**What needs to be done:**
Reproduce the lines below without any changes, from the first line through the line that contains "Action: click(x=36, y=341)", including both ends.

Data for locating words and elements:
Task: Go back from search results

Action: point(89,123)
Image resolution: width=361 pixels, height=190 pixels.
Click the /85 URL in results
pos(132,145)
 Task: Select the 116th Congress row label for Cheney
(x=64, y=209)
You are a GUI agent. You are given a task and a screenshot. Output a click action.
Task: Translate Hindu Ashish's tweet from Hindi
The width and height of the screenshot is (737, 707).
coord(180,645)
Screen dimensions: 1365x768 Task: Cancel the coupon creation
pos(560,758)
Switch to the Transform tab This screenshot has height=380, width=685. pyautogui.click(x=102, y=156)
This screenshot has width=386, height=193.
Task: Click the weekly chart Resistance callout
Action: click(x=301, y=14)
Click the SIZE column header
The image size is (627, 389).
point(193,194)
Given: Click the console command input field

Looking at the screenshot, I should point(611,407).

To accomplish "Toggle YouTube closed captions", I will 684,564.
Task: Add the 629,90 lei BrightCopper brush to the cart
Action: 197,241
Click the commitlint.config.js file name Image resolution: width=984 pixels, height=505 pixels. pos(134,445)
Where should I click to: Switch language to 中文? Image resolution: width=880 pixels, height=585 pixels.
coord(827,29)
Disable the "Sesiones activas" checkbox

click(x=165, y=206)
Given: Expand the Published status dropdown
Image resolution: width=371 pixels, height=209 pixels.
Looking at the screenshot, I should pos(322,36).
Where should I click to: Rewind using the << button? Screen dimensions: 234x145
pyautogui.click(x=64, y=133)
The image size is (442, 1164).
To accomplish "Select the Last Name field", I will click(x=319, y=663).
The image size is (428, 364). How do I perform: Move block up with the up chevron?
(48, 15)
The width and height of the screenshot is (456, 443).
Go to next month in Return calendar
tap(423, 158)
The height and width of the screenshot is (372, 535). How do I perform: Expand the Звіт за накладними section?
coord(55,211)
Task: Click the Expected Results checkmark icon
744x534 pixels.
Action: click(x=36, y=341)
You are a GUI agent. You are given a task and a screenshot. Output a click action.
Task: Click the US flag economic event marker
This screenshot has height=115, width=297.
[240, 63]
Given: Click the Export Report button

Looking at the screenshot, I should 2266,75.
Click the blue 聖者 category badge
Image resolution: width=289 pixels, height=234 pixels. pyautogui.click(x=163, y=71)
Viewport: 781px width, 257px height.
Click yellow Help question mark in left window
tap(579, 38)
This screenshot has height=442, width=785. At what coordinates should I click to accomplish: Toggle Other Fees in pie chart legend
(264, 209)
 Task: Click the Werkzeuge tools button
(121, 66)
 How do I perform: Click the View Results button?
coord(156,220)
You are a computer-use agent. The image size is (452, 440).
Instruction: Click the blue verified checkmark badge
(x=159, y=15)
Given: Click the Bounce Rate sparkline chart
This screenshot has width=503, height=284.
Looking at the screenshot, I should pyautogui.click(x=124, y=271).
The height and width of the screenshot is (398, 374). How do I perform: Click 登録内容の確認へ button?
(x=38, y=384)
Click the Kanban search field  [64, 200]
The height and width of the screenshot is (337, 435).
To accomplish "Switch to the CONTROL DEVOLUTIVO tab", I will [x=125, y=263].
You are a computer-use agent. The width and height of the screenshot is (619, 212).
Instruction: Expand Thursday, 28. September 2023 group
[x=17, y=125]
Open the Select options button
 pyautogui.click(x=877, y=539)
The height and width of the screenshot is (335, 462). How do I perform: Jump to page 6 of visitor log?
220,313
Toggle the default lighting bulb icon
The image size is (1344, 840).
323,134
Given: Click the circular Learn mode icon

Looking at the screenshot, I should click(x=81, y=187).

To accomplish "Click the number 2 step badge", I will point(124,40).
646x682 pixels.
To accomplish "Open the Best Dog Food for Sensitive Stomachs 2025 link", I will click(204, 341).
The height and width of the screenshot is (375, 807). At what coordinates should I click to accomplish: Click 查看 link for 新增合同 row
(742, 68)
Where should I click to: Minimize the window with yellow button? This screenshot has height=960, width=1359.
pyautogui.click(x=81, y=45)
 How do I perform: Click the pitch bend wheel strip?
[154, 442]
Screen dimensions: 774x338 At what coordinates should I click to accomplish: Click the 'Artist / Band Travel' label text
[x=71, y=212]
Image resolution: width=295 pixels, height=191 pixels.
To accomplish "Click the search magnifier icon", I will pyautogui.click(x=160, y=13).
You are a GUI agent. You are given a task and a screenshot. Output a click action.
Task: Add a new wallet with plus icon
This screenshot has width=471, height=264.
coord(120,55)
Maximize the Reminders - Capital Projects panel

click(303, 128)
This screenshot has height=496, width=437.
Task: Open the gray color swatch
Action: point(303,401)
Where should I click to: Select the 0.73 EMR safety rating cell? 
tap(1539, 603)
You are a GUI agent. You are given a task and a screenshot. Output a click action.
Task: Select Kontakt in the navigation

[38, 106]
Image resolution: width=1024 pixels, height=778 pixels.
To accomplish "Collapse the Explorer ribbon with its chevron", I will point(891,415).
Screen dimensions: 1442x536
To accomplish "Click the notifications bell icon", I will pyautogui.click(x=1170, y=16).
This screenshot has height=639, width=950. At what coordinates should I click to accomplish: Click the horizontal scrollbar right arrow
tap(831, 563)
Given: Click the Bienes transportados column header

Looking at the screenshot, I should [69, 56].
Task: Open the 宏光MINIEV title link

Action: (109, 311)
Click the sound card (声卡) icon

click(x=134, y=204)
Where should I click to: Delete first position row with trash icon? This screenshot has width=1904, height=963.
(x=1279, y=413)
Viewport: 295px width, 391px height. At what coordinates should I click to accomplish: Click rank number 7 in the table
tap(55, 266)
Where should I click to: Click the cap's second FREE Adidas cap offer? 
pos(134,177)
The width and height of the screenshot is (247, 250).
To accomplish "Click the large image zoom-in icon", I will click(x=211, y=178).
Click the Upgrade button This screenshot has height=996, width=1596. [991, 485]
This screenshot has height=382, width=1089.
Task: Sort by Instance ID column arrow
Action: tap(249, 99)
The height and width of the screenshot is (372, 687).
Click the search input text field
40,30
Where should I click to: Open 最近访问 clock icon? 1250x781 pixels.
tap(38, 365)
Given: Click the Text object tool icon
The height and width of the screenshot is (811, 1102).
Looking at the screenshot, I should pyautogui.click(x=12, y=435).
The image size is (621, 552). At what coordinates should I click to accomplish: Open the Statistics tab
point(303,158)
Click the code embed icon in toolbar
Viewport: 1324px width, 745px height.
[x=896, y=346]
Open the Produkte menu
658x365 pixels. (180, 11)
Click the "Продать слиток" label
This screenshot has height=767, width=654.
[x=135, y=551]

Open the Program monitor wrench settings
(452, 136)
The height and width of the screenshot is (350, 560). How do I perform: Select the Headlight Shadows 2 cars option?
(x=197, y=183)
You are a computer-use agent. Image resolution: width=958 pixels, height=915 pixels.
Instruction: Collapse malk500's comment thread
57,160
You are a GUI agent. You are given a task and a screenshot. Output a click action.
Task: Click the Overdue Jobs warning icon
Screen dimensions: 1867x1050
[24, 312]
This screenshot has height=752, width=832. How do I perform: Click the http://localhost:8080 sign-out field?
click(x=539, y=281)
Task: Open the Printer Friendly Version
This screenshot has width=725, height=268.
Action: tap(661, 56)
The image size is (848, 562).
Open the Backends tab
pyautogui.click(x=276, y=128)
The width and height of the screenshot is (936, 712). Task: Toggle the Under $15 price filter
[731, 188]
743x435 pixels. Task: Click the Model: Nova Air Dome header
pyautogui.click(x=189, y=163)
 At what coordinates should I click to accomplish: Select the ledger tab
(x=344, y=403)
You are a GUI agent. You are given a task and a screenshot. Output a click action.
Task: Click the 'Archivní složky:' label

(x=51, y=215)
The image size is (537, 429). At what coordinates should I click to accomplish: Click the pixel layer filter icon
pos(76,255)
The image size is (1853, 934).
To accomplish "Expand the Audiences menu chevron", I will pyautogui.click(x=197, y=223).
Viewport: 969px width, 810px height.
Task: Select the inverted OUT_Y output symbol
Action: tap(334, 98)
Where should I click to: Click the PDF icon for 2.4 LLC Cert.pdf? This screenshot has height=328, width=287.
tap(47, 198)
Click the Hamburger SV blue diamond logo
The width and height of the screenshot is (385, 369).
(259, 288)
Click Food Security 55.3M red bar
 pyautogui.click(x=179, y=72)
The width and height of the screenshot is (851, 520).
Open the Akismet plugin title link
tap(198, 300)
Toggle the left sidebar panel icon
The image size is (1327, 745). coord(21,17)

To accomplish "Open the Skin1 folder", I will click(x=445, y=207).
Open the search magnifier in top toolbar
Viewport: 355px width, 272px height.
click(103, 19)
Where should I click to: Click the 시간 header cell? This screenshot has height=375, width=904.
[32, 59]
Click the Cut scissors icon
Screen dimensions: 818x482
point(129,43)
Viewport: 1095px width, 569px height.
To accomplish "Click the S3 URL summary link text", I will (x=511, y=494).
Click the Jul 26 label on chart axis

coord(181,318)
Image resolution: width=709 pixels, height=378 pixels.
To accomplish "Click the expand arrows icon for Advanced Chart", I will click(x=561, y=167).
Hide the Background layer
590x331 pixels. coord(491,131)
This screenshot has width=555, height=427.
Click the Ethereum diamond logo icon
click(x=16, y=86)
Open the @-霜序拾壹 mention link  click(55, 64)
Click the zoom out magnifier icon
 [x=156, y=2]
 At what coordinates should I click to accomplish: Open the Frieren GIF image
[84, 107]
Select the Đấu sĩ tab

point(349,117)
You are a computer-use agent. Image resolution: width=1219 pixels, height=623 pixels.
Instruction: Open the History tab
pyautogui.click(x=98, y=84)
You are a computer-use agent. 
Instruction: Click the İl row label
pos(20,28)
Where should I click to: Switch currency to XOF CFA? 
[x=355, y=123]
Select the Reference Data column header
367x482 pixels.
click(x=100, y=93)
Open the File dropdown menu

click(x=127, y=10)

**Full output:**
Task: Go back from search results

Action: point(89,123)
Image resolution: width=361 pixels, height=190 pixels.
Click the /85 URL in results
pos(132,145)
 Task: Select the 116th Congress row label for Cheney
(x=64, y=209)
You are a GUI agent. You are given a task and a screenshot. Output a click action.
Task: Translate Hindu Ashish's tweet from Hindi
The width and height of the screenshot is (737, 707).
coord(180,645)
Screen dimensions: 1365x768 Task: Cancel the coupon creation
pos(560,758)
Switch to the Transform tab This screenshot has height=380, width=685. pyautogui.click(x=102, y=156)
This screenshot has width=386, height=193.
Task: Click the weekly chart Resistance callout
Action: click(x=301, y=14)
Click the SIZE column header
The image size is (627, 389).
point(193,194)
Given: Click the console command input field

Looking at the screenshot, I should point(611,407).

To accomplish "Toggle YouTube closed captions", I will 684,564.
Task: Add the 629,90 lei BrightCopper brush to the cart
Action: 197,241
Click the commitlint.config.js file name Image resolution: width=984 pixels, height=505 pixels. pos(134,445)
Where should I click to: Switch language to 中文? Image resolution: width=880 pixels, height=585 pixels.
coord(827,29)
Disable the "Sesiones activas" checkbox

click(x=165, y=206)
Given: Expand the Published status dropdown
Image resolution: width=371 pixels, height=209 pixels.
Looking at the screenshot, I should pos(322,36).
Where should I click to: Rewind using the << button? Screen dimensions: 234x145
pyautogui.click(x=64, y=133)
The image size is (442, 1164).
To accomplish "Select the Last Name field", I will click(x=319, y=663).
The image size is (428, 364). How do I perform: Move block up with the up chevron?
(48, 15)
The width and height of the screenshot is (456, 443).
Go to next month in Return calendar
tap(423, 158)
The height and width of the screenshot is (372, 535). How do I perform: Expand the Звіт за накладними section?
coord(55,211)
Task: Click the Expected Results checkmark icon
744x534 pixels.
Action: click(x=36, y=341)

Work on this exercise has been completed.